The sixth batch of stolen therapeutic use exemption (TUE) forms belongs to 20 athletes from 14 different countries, which means 127 athletes have now been named by the Fancy Bears over the last three weeks.
The 28-year-old Brownlee’s TUE - effectively a doctor’s note enabling him to take medication that would normally be banned by the World Anti-Doping Agency - was for a two-day course of acetazolamide in October 2013.
Acetazolamide, or Diamox as it is more commonly known, is used to treat altitude sickness or glaucoma but as a diuretic it has been used by some athletes as a masking agent.
“I have had one TUE in my career in October 2013 for Diamox to treat altitude sickness while climbing Kilimanjaro,” Brownlee said on his official Twitter account.
“Slightly embarrassing that someone as fit as me suffered from altitude sickness but thankfully @jonny_brownlee was there to carry me.”
As with the other 126 athletes whose TUEs have been hacked from WADA’s database, there is no suggestion of Brownlee, a four-time world champion, breaking any anti-doping rules.
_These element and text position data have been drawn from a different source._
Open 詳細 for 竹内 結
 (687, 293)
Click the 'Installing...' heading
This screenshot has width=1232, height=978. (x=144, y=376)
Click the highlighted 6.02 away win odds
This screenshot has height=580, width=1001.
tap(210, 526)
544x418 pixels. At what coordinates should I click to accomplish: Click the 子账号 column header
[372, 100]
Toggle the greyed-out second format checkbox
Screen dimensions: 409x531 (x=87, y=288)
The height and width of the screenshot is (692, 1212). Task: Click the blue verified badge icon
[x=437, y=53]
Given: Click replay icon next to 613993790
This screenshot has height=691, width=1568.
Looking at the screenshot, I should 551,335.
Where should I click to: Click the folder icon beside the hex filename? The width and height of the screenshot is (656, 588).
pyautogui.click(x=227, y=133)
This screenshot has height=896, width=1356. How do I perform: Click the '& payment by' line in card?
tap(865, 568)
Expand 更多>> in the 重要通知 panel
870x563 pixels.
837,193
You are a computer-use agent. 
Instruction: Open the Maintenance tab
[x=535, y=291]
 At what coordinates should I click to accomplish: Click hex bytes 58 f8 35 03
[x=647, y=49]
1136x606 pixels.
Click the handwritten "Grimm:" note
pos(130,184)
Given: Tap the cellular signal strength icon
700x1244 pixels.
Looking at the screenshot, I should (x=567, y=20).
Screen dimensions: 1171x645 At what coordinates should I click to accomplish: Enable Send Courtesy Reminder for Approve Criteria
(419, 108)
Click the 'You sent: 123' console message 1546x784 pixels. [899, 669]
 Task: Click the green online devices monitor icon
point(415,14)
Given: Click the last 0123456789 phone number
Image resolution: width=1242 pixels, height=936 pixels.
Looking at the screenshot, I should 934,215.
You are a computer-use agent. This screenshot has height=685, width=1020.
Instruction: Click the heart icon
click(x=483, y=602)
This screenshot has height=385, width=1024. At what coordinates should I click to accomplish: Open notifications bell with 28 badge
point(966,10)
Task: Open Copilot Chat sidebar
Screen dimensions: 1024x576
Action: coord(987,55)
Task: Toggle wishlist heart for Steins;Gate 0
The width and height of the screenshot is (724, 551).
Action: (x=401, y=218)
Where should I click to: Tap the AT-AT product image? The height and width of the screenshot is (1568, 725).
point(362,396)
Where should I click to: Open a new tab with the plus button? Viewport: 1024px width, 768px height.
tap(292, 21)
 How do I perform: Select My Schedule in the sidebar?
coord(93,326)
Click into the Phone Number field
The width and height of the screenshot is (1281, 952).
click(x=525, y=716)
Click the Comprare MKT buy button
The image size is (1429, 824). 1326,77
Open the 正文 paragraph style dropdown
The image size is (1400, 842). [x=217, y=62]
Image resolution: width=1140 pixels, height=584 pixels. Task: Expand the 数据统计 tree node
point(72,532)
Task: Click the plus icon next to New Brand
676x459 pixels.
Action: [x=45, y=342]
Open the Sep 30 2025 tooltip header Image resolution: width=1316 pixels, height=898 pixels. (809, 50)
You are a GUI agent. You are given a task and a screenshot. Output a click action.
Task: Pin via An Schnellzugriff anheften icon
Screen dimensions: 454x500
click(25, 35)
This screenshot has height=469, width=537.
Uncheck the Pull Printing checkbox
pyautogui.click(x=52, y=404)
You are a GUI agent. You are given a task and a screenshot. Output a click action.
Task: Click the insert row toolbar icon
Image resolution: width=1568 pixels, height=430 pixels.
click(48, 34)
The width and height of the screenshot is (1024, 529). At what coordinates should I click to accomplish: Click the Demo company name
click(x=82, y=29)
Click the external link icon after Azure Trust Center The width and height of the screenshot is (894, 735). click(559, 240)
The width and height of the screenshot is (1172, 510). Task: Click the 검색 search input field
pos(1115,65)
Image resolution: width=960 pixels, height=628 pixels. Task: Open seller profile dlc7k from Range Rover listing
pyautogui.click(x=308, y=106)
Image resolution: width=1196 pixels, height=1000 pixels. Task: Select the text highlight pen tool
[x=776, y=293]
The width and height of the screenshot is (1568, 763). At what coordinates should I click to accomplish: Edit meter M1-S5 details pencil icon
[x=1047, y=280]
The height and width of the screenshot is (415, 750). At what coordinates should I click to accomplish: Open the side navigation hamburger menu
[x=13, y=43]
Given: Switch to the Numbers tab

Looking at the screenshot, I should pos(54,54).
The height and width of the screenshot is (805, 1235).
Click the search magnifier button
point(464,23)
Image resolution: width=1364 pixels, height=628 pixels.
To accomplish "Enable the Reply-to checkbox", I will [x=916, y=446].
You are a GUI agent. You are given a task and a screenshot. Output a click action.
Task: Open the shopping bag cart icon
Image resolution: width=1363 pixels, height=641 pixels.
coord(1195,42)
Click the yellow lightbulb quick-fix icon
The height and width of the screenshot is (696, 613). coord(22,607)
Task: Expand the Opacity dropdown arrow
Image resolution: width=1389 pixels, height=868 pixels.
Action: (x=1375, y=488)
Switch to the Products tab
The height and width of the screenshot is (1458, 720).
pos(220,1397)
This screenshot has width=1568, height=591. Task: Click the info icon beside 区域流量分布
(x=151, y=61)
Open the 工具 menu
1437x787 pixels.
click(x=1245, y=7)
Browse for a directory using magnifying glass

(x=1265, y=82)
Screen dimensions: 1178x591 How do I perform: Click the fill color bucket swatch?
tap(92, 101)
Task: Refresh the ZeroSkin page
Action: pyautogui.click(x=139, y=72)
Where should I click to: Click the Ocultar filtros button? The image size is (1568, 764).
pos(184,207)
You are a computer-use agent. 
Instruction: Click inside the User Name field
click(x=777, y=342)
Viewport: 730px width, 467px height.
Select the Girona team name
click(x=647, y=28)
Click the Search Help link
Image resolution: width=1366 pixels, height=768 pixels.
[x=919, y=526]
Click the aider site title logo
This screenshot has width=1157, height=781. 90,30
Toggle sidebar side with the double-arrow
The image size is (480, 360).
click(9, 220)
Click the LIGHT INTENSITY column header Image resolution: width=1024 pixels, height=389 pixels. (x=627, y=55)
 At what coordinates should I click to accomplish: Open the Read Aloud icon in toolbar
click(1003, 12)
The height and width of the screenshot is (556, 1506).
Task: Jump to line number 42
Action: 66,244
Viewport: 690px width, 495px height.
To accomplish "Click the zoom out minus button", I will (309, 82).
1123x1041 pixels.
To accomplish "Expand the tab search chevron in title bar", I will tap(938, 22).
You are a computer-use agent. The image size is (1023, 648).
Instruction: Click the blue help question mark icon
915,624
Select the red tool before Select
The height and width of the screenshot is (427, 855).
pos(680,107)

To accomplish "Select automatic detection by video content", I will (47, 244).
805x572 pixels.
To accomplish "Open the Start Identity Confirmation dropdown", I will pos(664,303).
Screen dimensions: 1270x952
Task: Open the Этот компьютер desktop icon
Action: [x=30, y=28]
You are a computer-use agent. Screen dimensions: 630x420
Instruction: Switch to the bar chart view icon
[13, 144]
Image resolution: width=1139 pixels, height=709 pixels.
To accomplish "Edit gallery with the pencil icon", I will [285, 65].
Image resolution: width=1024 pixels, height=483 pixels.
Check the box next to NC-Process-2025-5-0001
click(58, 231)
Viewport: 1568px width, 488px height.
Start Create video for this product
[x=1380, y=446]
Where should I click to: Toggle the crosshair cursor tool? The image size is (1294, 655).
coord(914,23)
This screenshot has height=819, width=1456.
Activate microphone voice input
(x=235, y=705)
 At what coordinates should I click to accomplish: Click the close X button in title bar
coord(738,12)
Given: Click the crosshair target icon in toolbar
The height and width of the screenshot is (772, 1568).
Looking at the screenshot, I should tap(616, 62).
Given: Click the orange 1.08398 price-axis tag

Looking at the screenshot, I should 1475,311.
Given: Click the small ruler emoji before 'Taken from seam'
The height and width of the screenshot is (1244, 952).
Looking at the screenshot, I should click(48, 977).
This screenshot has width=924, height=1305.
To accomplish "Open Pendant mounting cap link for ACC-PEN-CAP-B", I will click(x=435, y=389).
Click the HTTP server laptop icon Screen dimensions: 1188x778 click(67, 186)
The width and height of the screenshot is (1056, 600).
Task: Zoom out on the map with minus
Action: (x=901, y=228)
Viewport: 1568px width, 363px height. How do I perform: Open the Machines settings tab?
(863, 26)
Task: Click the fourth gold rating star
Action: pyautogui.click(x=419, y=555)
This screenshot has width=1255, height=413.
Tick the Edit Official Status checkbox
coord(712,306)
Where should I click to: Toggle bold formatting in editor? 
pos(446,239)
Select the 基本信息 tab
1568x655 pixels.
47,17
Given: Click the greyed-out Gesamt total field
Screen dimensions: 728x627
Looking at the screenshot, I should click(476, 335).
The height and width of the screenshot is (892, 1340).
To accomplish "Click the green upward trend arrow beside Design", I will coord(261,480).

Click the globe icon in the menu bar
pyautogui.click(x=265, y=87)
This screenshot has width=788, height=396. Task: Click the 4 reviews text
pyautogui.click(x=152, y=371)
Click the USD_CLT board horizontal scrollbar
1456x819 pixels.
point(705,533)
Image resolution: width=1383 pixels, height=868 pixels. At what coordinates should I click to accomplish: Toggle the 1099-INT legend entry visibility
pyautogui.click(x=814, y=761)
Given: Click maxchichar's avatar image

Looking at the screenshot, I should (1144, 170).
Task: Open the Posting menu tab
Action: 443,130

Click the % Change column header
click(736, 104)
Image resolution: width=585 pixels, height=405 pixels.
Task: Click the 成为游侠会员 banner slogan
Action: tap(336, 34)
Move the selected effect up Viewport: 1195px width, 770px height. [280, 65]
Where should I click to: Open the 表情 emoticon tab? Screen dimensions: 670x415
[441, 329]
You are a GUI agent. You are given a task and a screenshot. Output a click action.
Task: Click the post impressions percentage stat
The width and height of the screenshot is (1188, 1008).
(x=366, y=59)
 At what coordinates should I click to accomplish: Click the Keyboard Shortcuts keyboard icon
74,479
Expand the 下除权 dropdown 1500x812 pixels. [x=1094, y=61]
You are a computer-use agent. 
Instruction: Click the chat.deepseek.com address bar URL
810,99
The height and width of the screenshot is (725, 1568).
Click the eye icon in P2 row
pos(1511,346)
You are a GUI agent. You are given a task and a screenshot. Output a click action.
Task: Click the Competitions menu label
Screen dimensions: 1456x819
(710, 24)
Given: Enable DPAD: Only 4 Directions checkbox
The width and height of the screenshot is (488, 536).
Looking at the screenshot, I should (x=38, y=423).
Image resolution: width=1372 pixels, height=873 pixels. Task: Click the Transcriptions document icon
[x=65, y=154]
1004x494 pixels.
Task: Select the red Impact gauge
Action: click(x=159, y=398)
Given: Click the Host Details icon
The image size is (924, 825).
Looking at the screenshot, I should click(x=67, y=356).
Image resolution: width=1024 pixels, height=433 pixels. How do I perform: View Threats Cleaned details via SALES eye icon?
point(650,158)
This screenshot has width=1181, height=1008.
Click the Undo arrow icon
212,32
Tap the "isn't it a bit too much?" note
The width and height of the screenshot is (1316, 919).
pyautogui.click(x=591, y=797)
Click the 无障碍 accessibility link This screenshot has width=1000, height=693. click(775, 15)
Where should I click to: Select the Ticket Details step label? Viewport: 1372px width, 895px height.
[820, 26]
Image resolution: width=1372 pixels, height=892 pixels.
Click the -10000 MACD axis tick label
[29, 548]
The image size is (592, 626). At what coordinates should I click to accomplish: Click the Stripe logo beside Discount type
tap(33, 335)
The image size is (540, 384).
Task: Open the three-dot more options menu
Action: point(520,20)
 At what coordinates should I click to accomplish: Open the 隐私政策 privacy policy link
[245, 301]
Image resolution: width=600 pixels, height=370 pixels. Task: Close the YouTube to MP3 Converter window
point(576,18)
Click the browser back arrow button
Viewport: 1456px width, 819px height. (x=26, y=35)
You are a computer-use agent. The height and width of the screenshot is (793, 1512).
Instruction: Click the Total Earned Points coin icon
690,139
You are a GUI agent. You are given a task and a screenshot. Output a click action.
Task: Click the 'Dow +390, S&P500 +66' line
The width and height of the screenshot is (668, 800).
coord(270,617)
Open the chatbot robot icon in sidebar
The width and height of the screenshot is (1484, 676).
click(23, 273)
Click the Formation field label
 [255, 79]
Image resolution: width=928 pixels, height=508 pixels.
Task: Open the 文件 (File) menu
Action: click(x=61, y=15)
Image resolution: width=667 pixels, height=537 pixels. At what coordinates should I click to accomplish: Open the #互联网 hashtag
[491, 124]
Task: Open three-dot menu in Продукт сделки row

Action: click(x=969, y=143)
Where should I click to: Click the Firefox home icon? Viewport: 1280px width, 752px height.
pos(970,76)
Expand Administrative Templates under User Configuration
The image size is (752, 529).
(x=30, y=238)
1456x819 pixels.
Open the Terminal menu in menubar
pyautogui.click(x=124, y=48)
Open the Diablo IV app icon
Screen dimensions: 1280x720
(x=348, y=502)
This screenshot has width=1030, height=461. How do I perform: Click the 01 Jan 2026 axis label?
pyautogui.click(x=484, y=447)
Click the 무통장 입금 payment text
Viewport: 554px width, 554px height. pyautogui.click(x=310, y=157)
In fact, this latest batch from the Fancy Bears is by some margin the least interesting, as it includes a case of a leading rower from New Zealand needing medication for his haemorrhoids and several athletes on asthma medication.
Previous names to have their medical data released in this way include British cycling stars Chris Froome and Sir Bradley Wiggins, American tennis sisters Serena and Venus Williams, British distance runner Mo Farah and Spanish tennis great Rafael Nadal.
Brownlee, of Leeds, who is enjoying a golden period of popularity along with his brother and fellow triathlete Jonathan, is the 24th British sports star to be named.
The Fancy Bears, who are believed to have targeted WADA’s database in retaliation for the investigations that exposed Russia’s state-sponsored doping programme, have been widely condemned by anti-doping groups for breaching data protection laws and falsely accusing innocent athletes of cheating.
But their actions have drawn attention to an area that some anti-doping experts have suggested is open to abuse, with the debate on the timing of three of Wiggins’ TUEs still raging within cycling circles.
WADA, however, has defended the TUE process, saying it is essential to allow athletes with medical conditions to compete at the highest level, while Wiggins has denied that he took advantage of the system to gain a physical benefit beyond dealing with a long-standing and debilitating pollen allergy.